• 给定文本
⟨

天梯赛训练
天梯赛训练
A - A 洛谷 - P2669
#include <bits/stdc++.h>
#define debug(a) cout<<#a<<"="<<a<<'\n';
using namespace std;
using i64 = long long;
typedef pair<i64, i64> PII;
int main() {
ios::sync_with_stdio(false);
cin.tie(nullptr);
i64 n = 0, ans = 0;
cin >> n;
i64 i = 1, t = 0;
while (t < n) {
ans += i * min(i, n - t);
t += i;
i ++;
}
cout << ans << '\n';
return 0;
}
B - B 洛谷 - P5660
#include <bits/stdc++.h>
#define debug(a) cout<<#a<<"="<<a<<'\n';
using namespace std;
using i64 = long long;
typedef pair<i64, i64> PII;
int main() {
ios::sync_with_stdio(false);
cin.tie(nullptr);
int num = 0;
string s;
cin >> s;
for(auto i : s)
num += (i == '1');
cout << num << '\n';
return 0;
}
C - C 洛谷 - P5015
#include <bits/stdc++.h>
#define debug(a) cout<<#a<<"="<<a<<'\n';
using namespace std;
using i64 = long long;
typedef pair<i64, i64> PII;
int main() {
ios::sync_with_stdio(false);
cin.tie(nullptr);
string s;
getline(cin, s);
int num = s.size();
for (auto i : s)
num -= (i == ' ');
cout << num << '\n';
return 0;
}
D - D 洛谷 - P5681
#include <bits/stdc++.h>
#define debug(a) cout<<#a<<"="<<a<<'\n';
using namespace std;
using i64 = long long;
typedef pair<i64, i64> PII;
int main() {
ios::sync_with_stdio(false);
cin.tie(nullptr);
i64 a,b,c;
cin >> a >> b >> c;
if(a * a > b * c) cout << "Alice\n";
else cout << "Bob\n";
return 0;
}
E - E 洛谷 - P1190
#include <bits/stdc++.h>
#define debug(a) cout<<#a<<"="<<a<<'\n';
using namespace std;
using i64 = long long;
typedef pair<i64, i64> PII;
int main() {
ios::sync_with_stdio(false);
cin.tie(nullptr);
int n, m;
cin >> n >> m;
vector<int> w(n);
int mx = 0, sum = 0;
for (auto &i : w) {
cin >> i;
mx = max(mx, i);
sum += i;
}
if (n <= m) {
cout << mx << '\n';
} else {
vector<int> d(m);
for (int i = 0; i < n; i ++) {
int now = INT_MAX, loc = -1;
for (int j = 0; j < m; j ++) {
if (d[j] < now) {
now = d[j], loc = j;
}
}
d[loc] += w[i];
}
int ans = 0;
for (int i = 0; i < m; i ++)

⟩

• 数据列表

⟨

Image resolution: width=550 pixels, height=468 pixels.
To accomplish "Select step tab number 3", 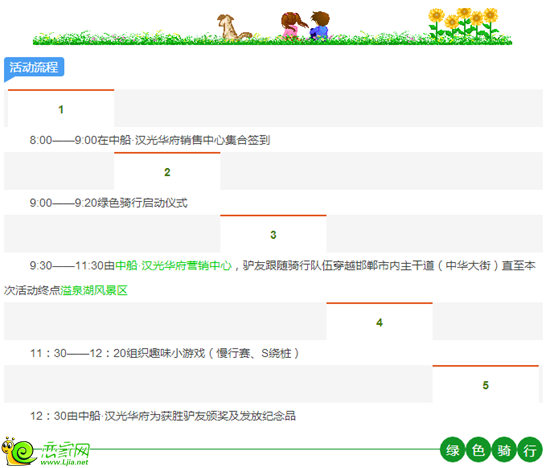I will tap(273, 234).
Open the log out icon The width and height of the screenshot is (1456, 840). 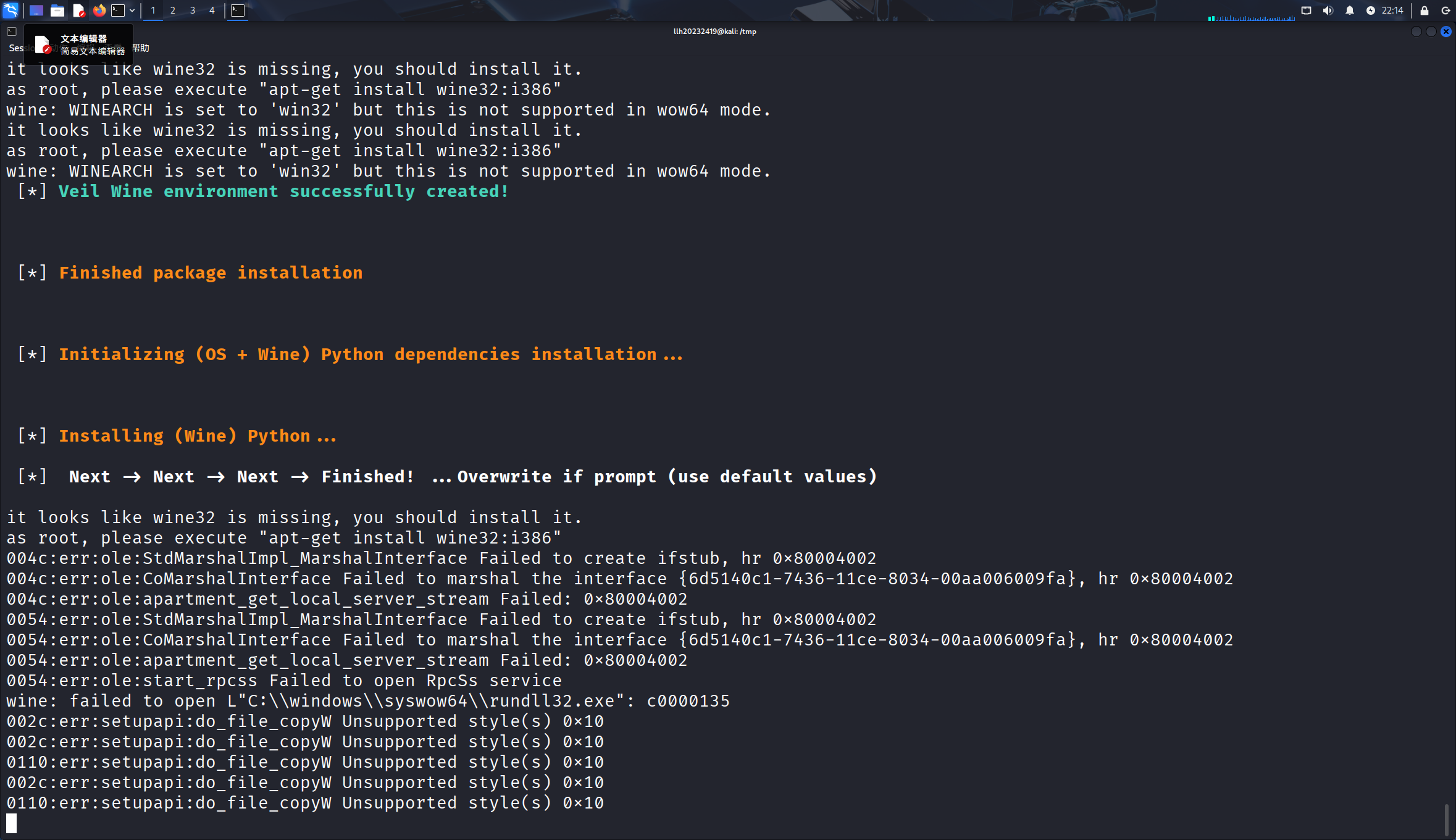tap(1445, 10)
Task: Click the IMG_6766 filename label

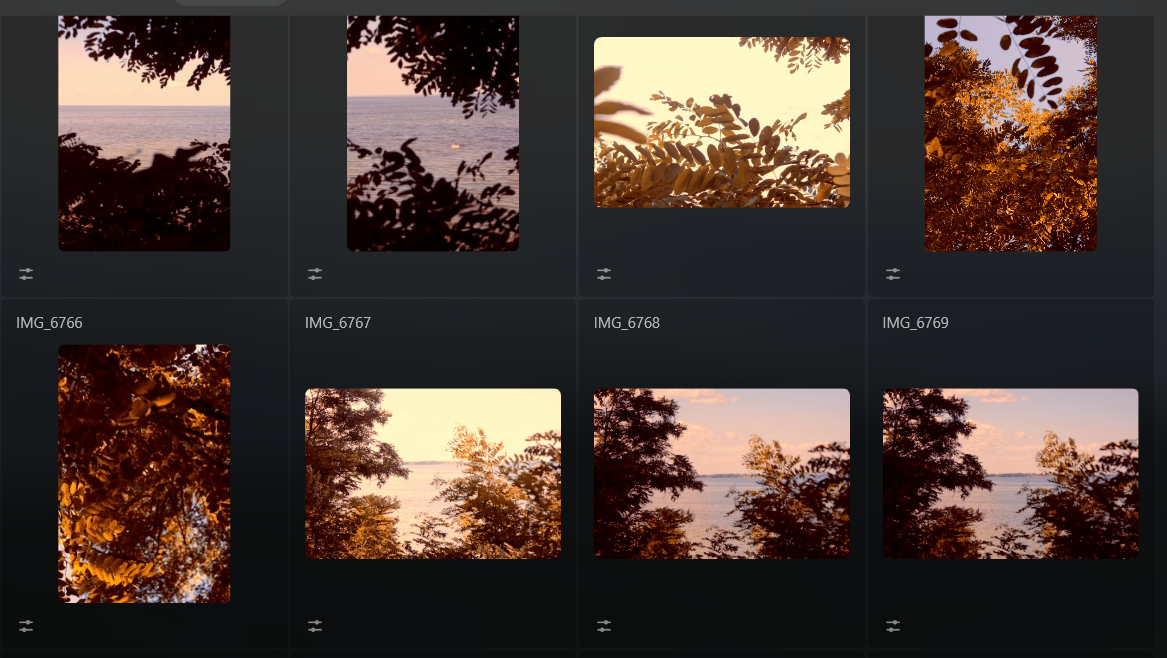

⟩

• 任务要求 1
在给定文本中,标为 D 的题目对应洛谷的哪个题号?
• 任务要求 2
列出给定文本中出现的全部洛谷题号。

• 任务解答 1
P5681

• 任务解答 2
P2669、P5660、P5015、P5681、P1190